**Task brief**
Return the entries below word for word; no images should appear in the copy.

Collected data
+-------+
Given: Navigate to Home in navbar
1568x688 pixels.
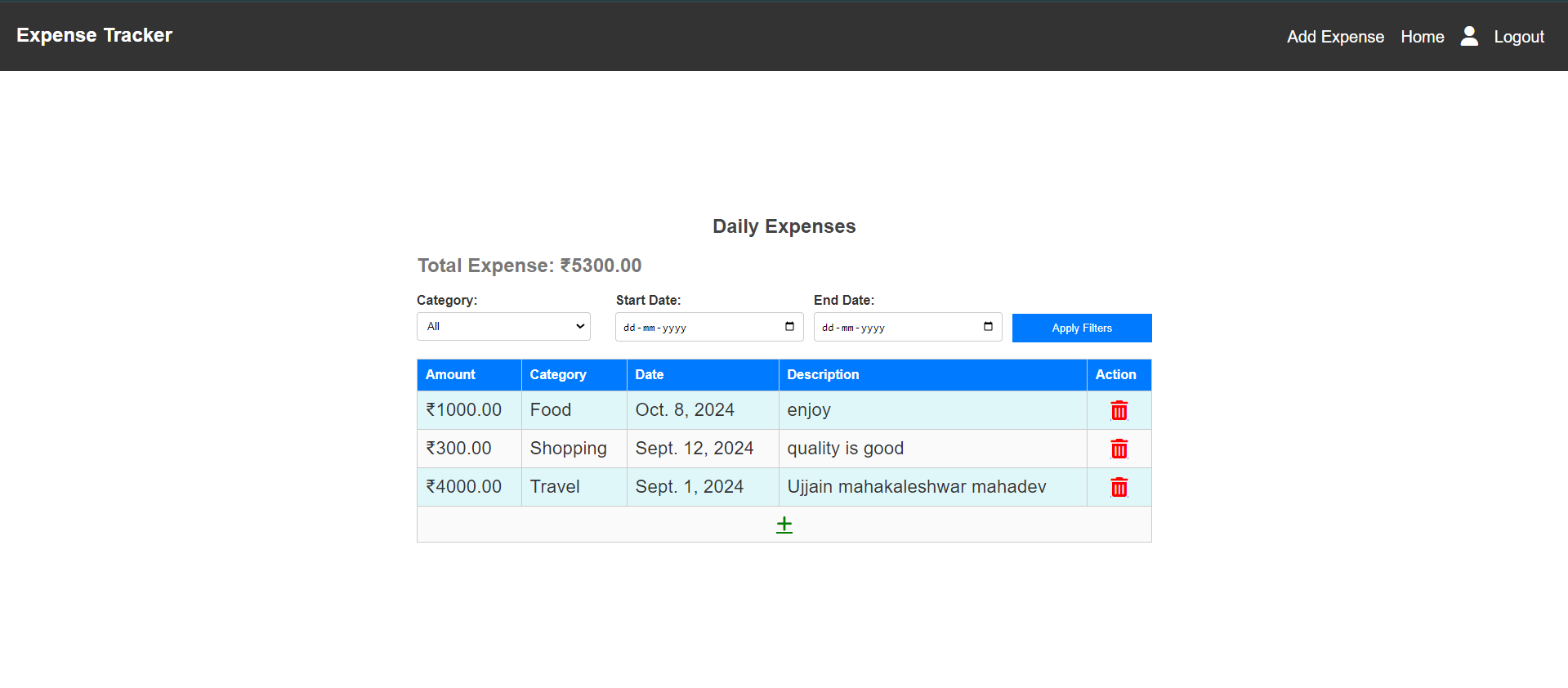Looking at the screenshot, I should click(1422, 37).
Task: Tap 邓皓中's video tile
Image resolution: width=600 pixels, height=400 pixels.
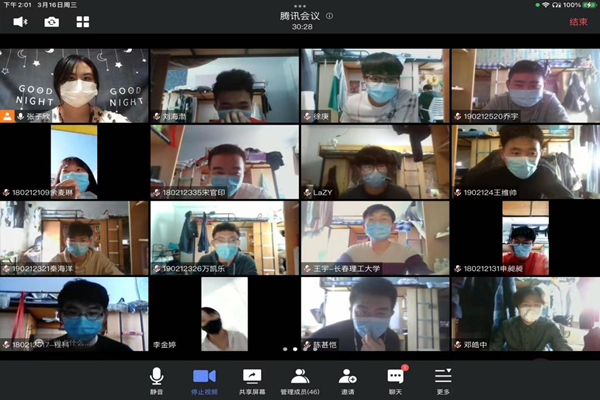Action: click(524, 314)
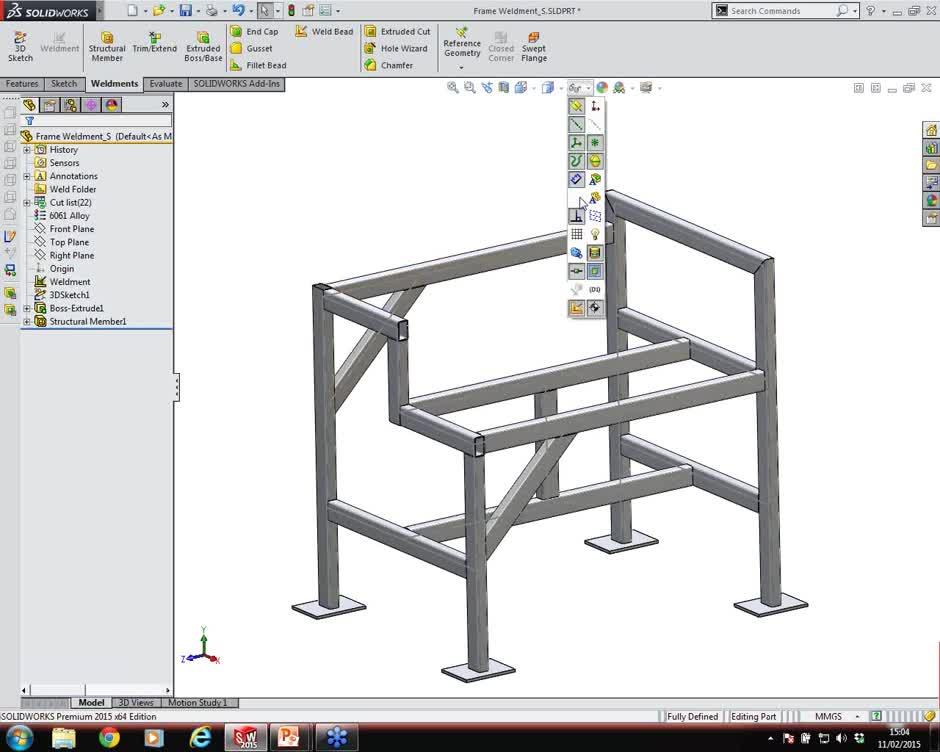Expand the Cut list(22) tree node
The image size is (940, 752).
tap(25, 202)
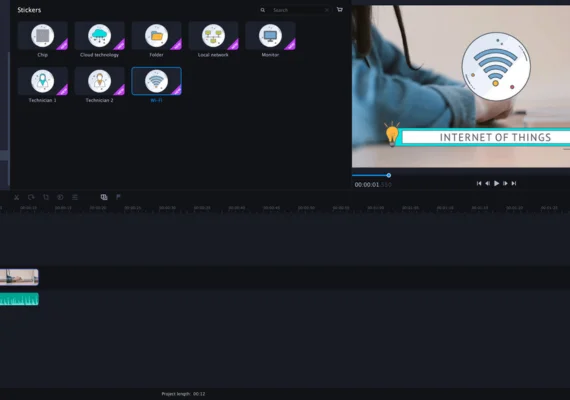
+-------+
**Response to the exercise**
Given: Navigate to Home in navbar
1568x688 pixels.
Looking at the screenshot, I should click(1422, 37).
Task: Tap 邓皓中's video tile
Image resolution: width=600 pixels, height=400 pixels.
Action: click(524, 314)
Expand the Cut list(22) tree node
The image size is (940, 752).
tap(25, 202)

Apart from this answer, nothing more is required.